La mujer que ama un amor de mar
tiene finos barcos en fuga detrás
de los ojos claros como de cristal.
No mira de frente ni quiere mirar…

(La femme dont l’amour est en mer
a de petites barques fuyantes derrière
ses yeux clairs, semblables au verre.
Elle ne regarde pas en face et ne veut pas regarder…)

    Mais, comme je n’ai pas l’intention de commenter tous les poèmes de ce merveilleux recueil, nous terminerons avec deux textes qui méritent une attention particulière, l’un parce qu’il est, après Eternidad, un des poèmes les plus fameux de son auteur (Presencia) et l’autre, parce qu’il est à mon avis une des œuvres les plus réussies de Dulce María Loynaz (Marinero de rostro obscuro).
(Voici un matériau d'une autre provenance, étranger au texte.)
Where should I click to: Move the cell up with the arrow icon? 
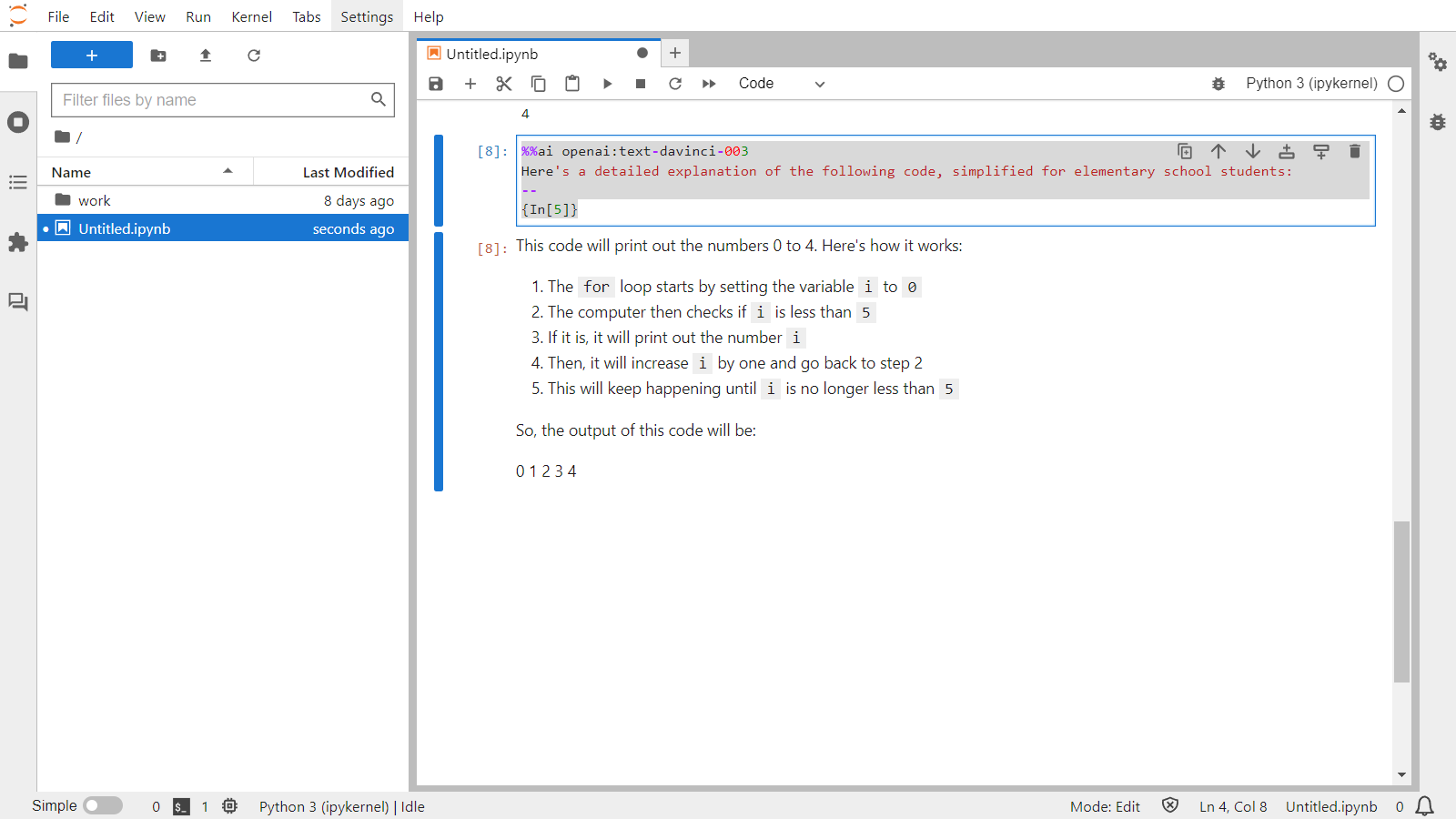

    Presencia est assez court pour que je me permette de le citer en entier :

La niña ciega
quiere saber
como es el mar :
Desde la orilla
tiende su mano
trémula y palpa
el agua, que se escurre entre sus dedos.
La niña ciega se sonríe…
¿Sabrá ya
- mejor que yo, mejor que tú… -
cómo es el mar ?

(La jeune fille aveugle
veut savoir
comment est la mer :
Sur la rive
elle tend sa main
tremblante et touche
l’eau qui s’écoule entre ses doigts.
La jeune fille aveugle sourit…
Saurait-elle
- mieux que moi, mieux que toi.. -
ce qu’est la mer ?)

    Quant à ce " marin au visage sombre ", il me fait penser à ce marinier de nos chansons traditionnelles dont les jeunes filles hésitaient à emprunter la barque, mais à qui elles rêvaient de donner un bouton de rose…

Marinero de rostro obscuro, llévame
en tu barca esta noche… ¡Y no me digas
dónde vamos !

Marinero de rostro obscuro, nunca
me digas dónde voy ni cuándo llego :
¡Qué son para mí, ruta ni hora… !
Serás como el destino, mudo y ciego,
cuando yo, frente al mar, los ojos vagos,
de pie en la noche, sienta una ligera
y lánguida emoción por la lejana
playa desconocida que me espera…

(Marin au visage sombre, emmène-moi
dans ta barque cette nuit. Et ne me dis pas
où nous allons !
---
Marin au visage obscur, jamais
ne me dis où je vais ni quand j’arriverai :
qu’importe pour moi le trajet et l’heure… !
Tu seras comme le destin, muet et aveugle,
quand face à la mer, les yeux perdus,
debout dans la nuit, je sentirai une légère
et douce émotion à cause de la lointaine
plage inconnue qui m’attend…)

    Il faut lire Dulce María Loynaz.